Moctezuma was held in captivity for six months before his death (accounts differ as to the manner of death, with blame placed either with the Mexica or the Spanish). When Cortés left the city to deal with the arrival of another Spanish force sent to arrest the conquistador for his unauthorized foray, a large group of unarmed Mexica warriors were massacred by the remaining Spanish while dancing during a temple festival. This raised the ire of the indigenous population and forced the Spanish to flee the city. Cortés led his remnant army to Tlaxcala, a neighboring region containing a tribe hostile to the Mexica. Establishing alliances with Tlaxalans and other indigenous tribes, Cortés and the Spanish captured Tenochtitlán in August 1521, dealing a significant blow to Mexica hegemony.

The eventual conquest of the Aztec Empire was not as swift as usually portrayed, but occurred through a combination of Spanish military and technological superiority, and, most importantly, significant indigenous ally support. Cortés was aided by a former Mayan female slave known as Malintzin, who was among a group of twenty slaves given to the Spanish by the native people of Tabasco. Malintzin served as interpreter for Cortés and later became his mistress and bore the conquistador a son (Martin). Malintzin, like Cortés, has been maligned in modern memory as a traitor to her people who assisted Cortés for material and personal gain.

The conquest of New Spain was a bloody affair. The Spanish suffered significant casualties (over fifty percent) during the two-year war, but the Mexica suffered substantially more. Although Cortés estimated that his troops killed twelve thousand natives, the more likely number over the entire two-year campaign was near a million.

There is no doubt that the Spanish conquistadors and subsequent colonization severely impacted the indigenous peoples of the New World, both negatively and positively. Negatively, the Spanish conquest of the Aztec Empire resulted in a catastrophic death toll from violence and the unintended introduction of European diseases. Positively, Cortés expedition ended the barbaric practice of human sacrifice in the empire, and Spanish evangelization efforts, undertaken without much success until the appearance of Our Lady of Guadalupe a decade afterward, brought the light of Christ to a new area of the world.
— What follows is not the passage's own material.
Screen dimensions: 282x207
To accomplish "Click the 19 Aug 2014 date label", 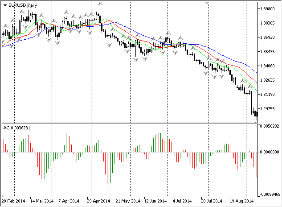I will [x=241, y=201].
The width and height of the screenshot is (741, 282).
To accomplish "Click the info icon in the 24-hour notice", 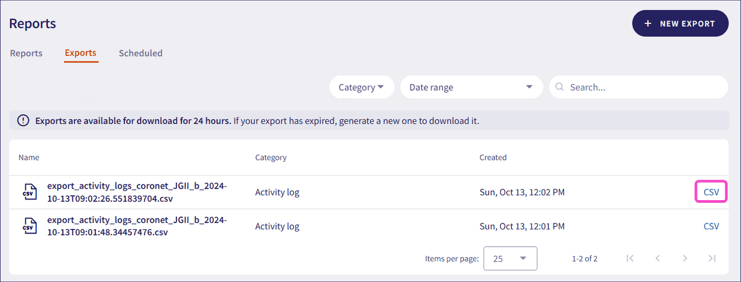I will (x=23, y=120).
Hernán Cortés was no saint, but he was a man of his age and culture, who, at least in part, was motivated by a desire to see the gospel communicated to people enslaved in darkness. Catholics cannot justify many of his actions in the New World, but, by studying authentic history, and not the false narratives rooted in presentism, we can understand the context in which he lived and acted and more effectively defend Catholic history against inappropriate and nefarious attacks.